Research indicates that a number of Belgians who joined the Waffen-SS during the Second World War received and continue to receive a pension from Germany. At the end of the Second World War, 57,000 Belgians were convicted for collaboration, 30,000 were Flemish and the other 27,000 were Walloons and from the Brussels region. The GM-GH played a pivotal role in lobbying the Belgian government to put an end to German pension payments. The GM-GH voiced concern that former Belgian collaborators were still receiving payments from Germany for their wartime activities. The German government for its part stated in 2012 that it could not confirm the exact number of Belgian ex-collaborators receiving German pensions. They did, however, confirm that 57 Belgians were receiving German BVG ("Bundesversorgungsgesetz") maintenance payments, with no explanation who those Belgians were. Following the work conducted by Alvin de Coninck (son of a resistance fighter) and the GM-GH, deputies from various political parties tabled a motion for a resolution seeking clarification of this issue. As of 2017, 27 people residing in Belgium were receiving this annuity from Germany. A working group will meet under the direction of a representative of the authors of the resolution to submit a proposal to the German authorities. The Belgian parliament's Foreign relations Committee passed a Resolution on 14 March 2019 calling on its government to ask Germany to stop providing this tax-free annuity, whilst emphasizing the injustice of these payments as victims of "Nazism" do not receive comparable allowances.
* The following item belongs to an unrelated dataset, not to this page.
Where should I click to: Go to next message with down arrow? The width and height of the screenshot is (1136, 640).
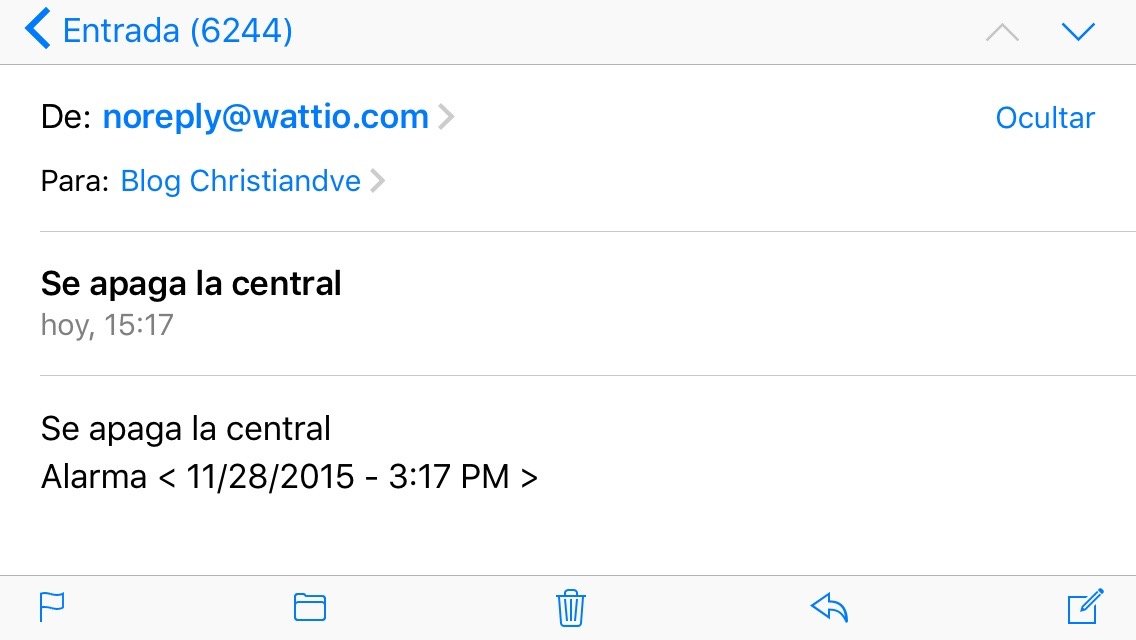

=== The Zedelgem Monument ===

In September 2018, the municipality of Zedelgem, located in the Belgian West Flanders region, erected a monument paying tribute to 12,000 Latvian soldiers of the Waffen-SS fighters of Nazi Germany, imprisoned in prisoner-of-war camps in Zedelgem during the Second World War. The unveiling of the monument was facilitated by the far-right municipal councilor from Vlaams Belang, Pol Denys. The discovery of the monument triggered strong opposition, disapproval and indignation from the GM-GH and other associations.

The Groupe Mémoire - Groep Herinnering set itself the task of coordinating the opposition to the existence of this monument with other association members, parliamentarians and historians. In late 2021, a group of historians convened to give advice on the monument. In their opinion, 'The Latvian Beehive for Freedom' was far too controversial. The municipal authorities believed the history behind the sculpture had turned out to be more complex than they originally believed. Following a "reflection process", they decided to follow the experts' recommendation to dismantle the sculpture, which occurred on May 31, 2022.

== Historical projects ==

=== Discovery of the Wolvertem Nazi Party Mütterheim ===

A GM-GH member discovered Nazi documents in the war archives in Paris referring to a Mütterheim (maternity hospital) in Wolvertem, Belgium. This German establishment in rural Wolvertem in Flemish Brabant situated north-west of Brussels was hitherto kept a secret.
This Mütterheim was set up by the Germans as a branch of the Brussels Brugmann hospital, which the Germans used as a war hospital (Kriegslazarett). Formerly known as castle Levedale in Wolvertem, referred to also as Neromhof, was converted into a maternity hospital in August 1942. The first admissions were in November of the same year. The Mütterheim offered a good level of medical care for both mother and child. Spouses of SS officers benefited from the facilities offered by this maternity hospital.

The Mütterheim in Wolvertem was by strict definition not a Lebensborn clinic and therefore did not come under the jurisdiction of the SS. A genuine Lebensborn maternity was later established at Wégimont Castle near Liège, the Wolvertem clinic just serving as a stepping stone. Nanna Conti, the mother of the SS minister of public health (Reichsgesundheitsführer) Leonardo Conti, oversaw the Mütterheim in Wolvertem. She appointed a Norwegian Lebensborn as head midwife. Dr. Frans Daels, a gynecologist from Ghent University, and his assistant Adèle Vankerckhove, director of the nursing school in Ghent, saw to the appointment of Flemish midwives to the Mütterheim. The clinic was operational for a year before moving its activities to Wégimont castle, a genuine Lebensborn clinic. An estimated 20 to 30 children were born in Wolvertem.